Mary Scriver writes about the Blackfeet revitalization of Sacred Bundle ways in Montana:

The “problem” (if that’s what it is) with the contemporary Bundle Keepers’ interpretation of the Bundle Ceremony is based on “doing what our ancestors did because we are their children.” But the old-time Circle, as they danced with the contents of the Bundle -- which are skins of animals meant to prompt thoughts of those lives on the shared prairies -- were relating to the actual animals, each well-known to them with its penumbra of characteristics. The modern Bundle Keepers are worried about maintaining their relationship with their culture. The ancient Bundle Keepers were worried about maintaining their relationship to the land which both preserved and destroyed them: it was their essential source of life itself, the foundation of their culture. (http://prairiemary.blogspot.com/2010/12/bundle-bundle-whos-got-bundle.html)
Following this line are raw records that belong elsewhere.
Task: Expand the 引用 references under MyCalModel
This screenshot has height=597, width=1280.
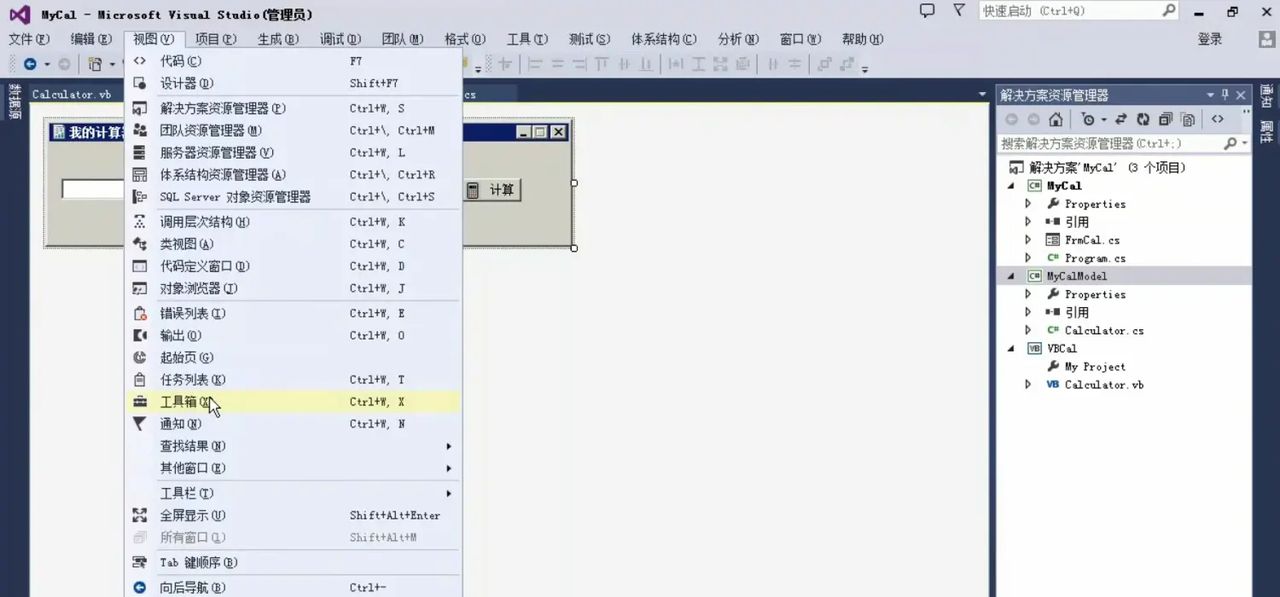Action: pos(1027,312)
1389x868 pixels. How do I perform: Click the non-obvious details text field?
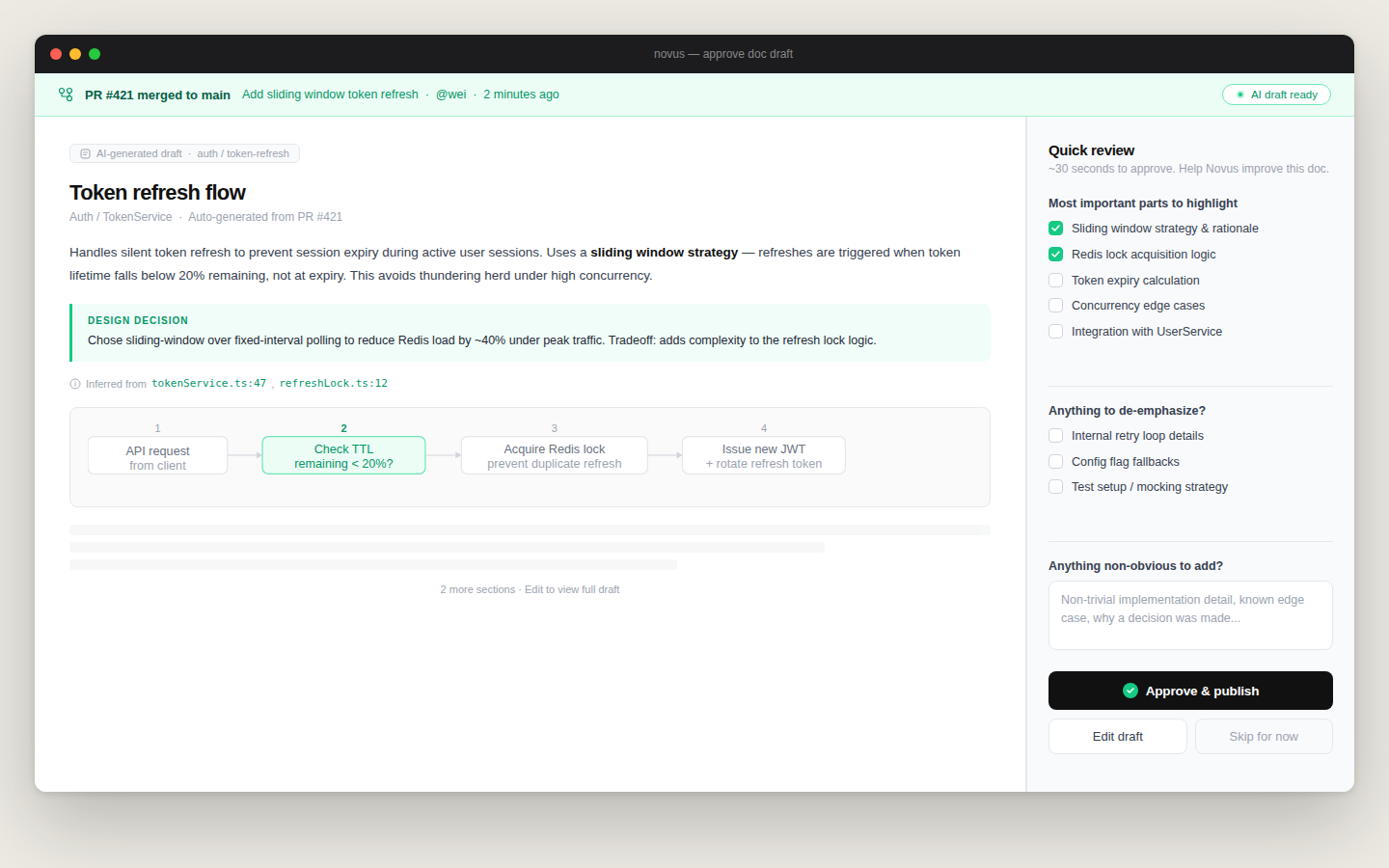(1190, 614)

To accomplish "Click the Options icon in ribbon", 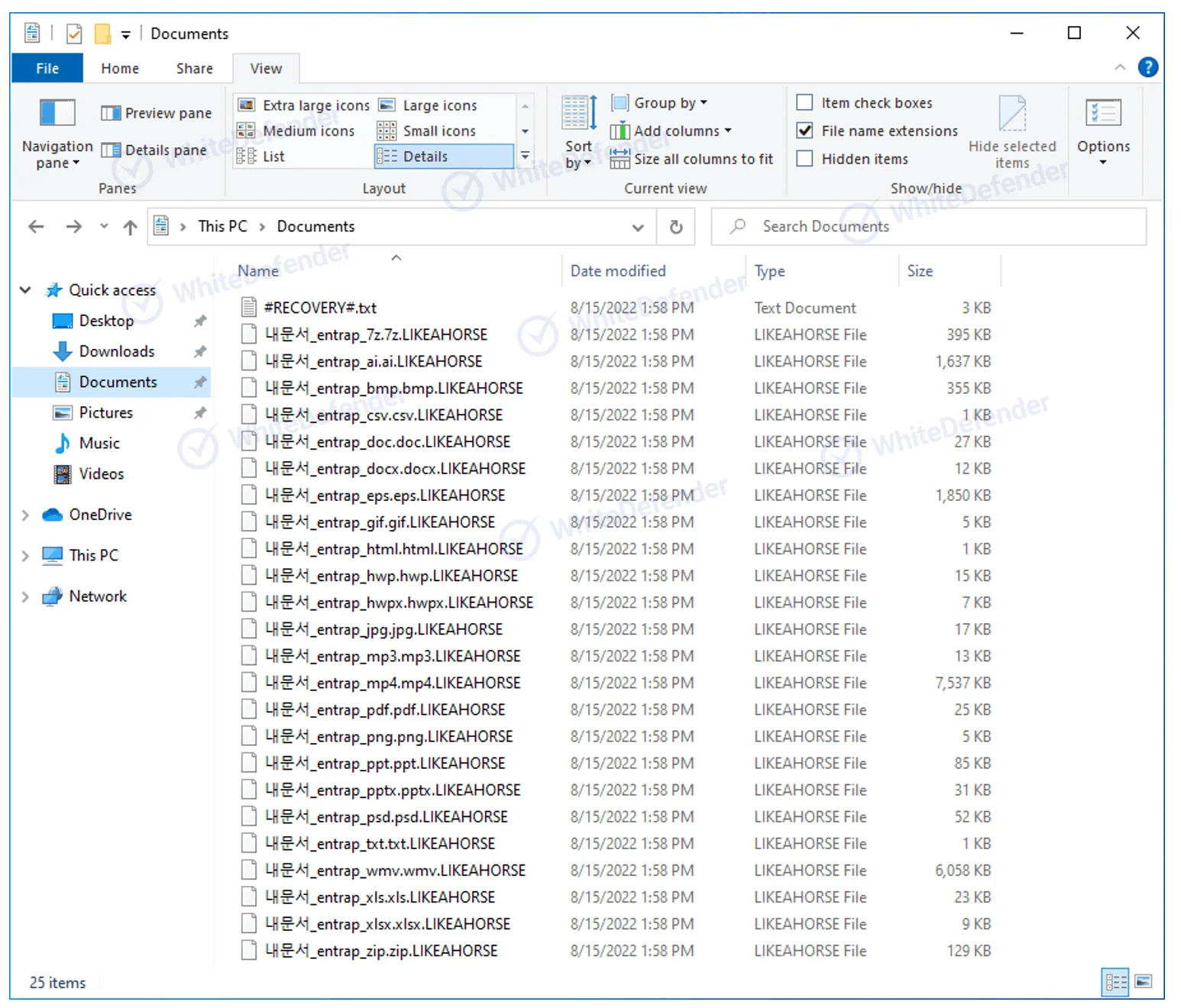I will (1103, 115).
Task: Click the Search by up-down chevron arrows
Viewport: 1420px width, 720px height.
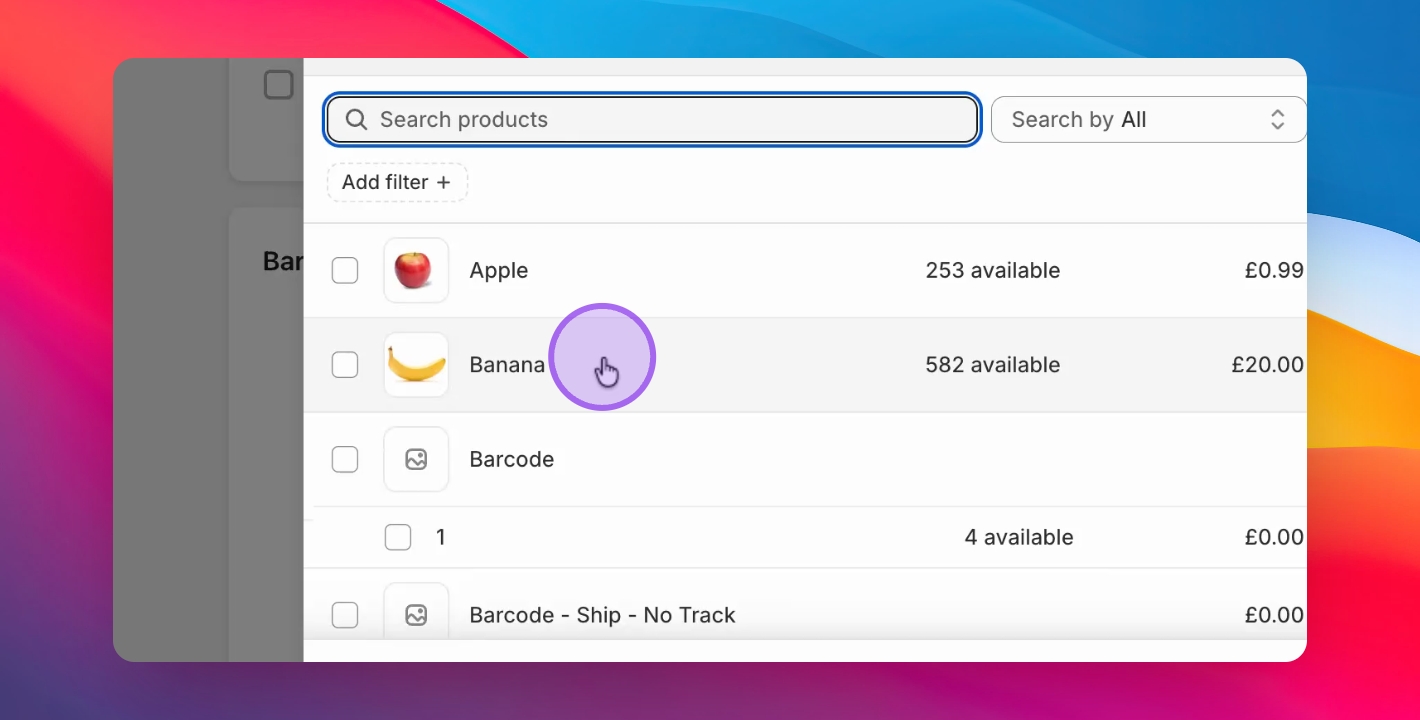Action: [x=1277, y=120]
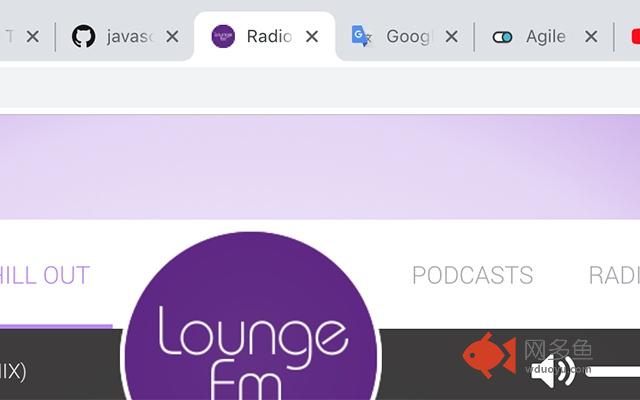Click the Google Translate tab favicon
The height and width of the screenshot is (400, 640).
point(361,37)
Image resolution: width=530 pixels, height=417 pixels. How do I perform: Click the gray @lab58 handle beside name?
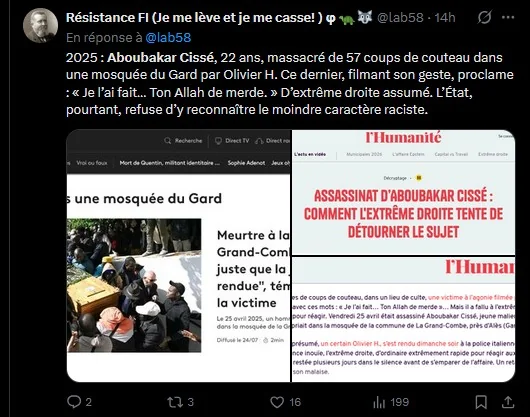tap(400, 18)
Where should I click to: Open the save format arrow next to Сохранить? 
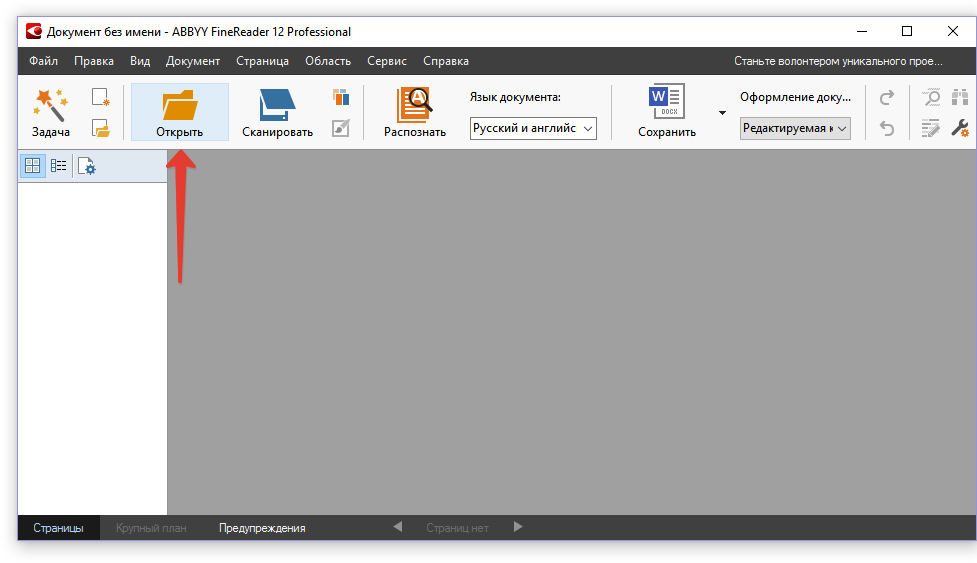tap(722, 112)

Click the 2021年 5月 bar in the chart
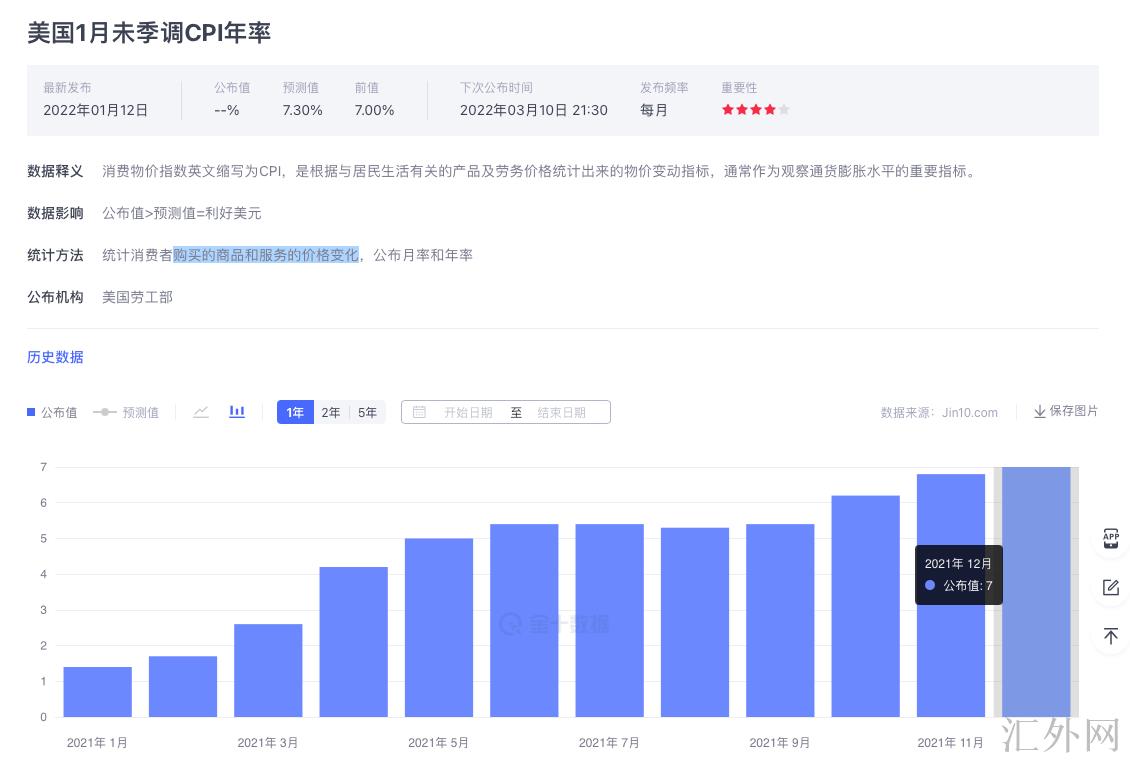[439, 627]
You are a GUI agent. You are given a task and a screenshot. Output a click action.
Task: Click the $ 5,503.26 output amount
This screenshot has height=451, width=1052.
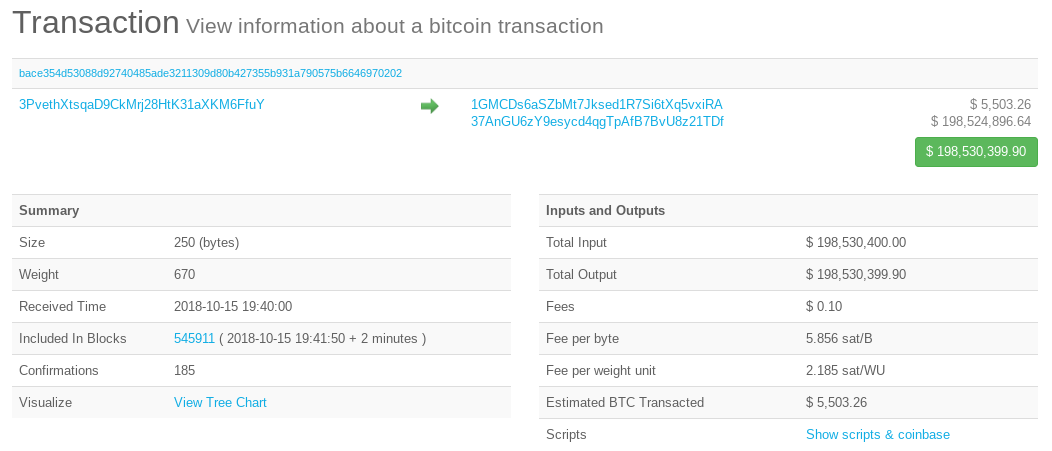(x=1000, y=105)
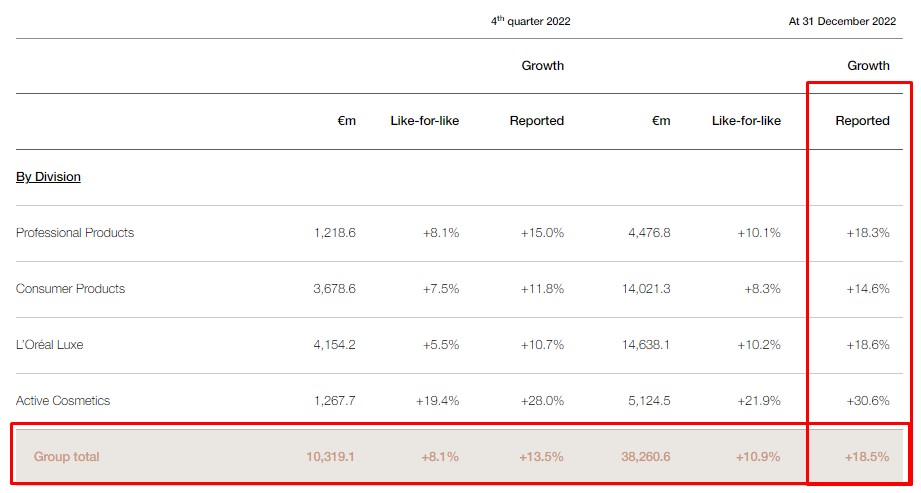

The Old People did what they did not because of a focus on the past but on a focus on proper relationship with the source of life.

In the Ioway Sacred Bundles I examined, there were plant medicines and animal skins. Not dead things, but living, the power of life in them in some mysterious way still. I know. I saw some of these things still sleeping,yet moving in their sleep. For example, there was a squirrel skin with a tiny woven sash tied around it like a man wears a belt. A squirrel skin in a warriors bundle? Hawk, eagle, bear, or wolf in a war bundle, okay, but a squirrel?? Surely you have seen the agility and speed of a squirrel, and its evasiveness and willingness to defend itself and its relations. This is the power of a squirrel.

A mother defending her child from a dog.

image Click to view



Defending a fallen comrade from enemies.

image Click to view



There is also a video of a squirrel attacking a snake. I have seen them attack cats. They do not always win, but they have courage, speed, aggressiveness, endurance...things a warrior needs. Things that live in a properly obtained and prayed-over squirrel skin war amulet, that can help a warrior out when he needs it.

It is good and necessary to know about the past, which is the source of where we come from and who we are. But one must also build knowledge of the present, and build a way of life, including the spiritual, that also answers where we are going.

What elements, plants, animals in your personal and observed life have not only lessons to teach you, but power to connect you to the source of life, our green-growing, four-legged, winged, crawling, swimming relatives of the Land?

That is what the Old People were doing in the past, not tradition for the sake of tradition only, but in order that they might live, and live in proper relationship to the source of life, and based on that relationship, to each other. That is the concern of culture.

This must be about building and maintaining our connection with the source of life: the land, animals, plants of the place we live in. Not only for ourselves, but for the generations to come.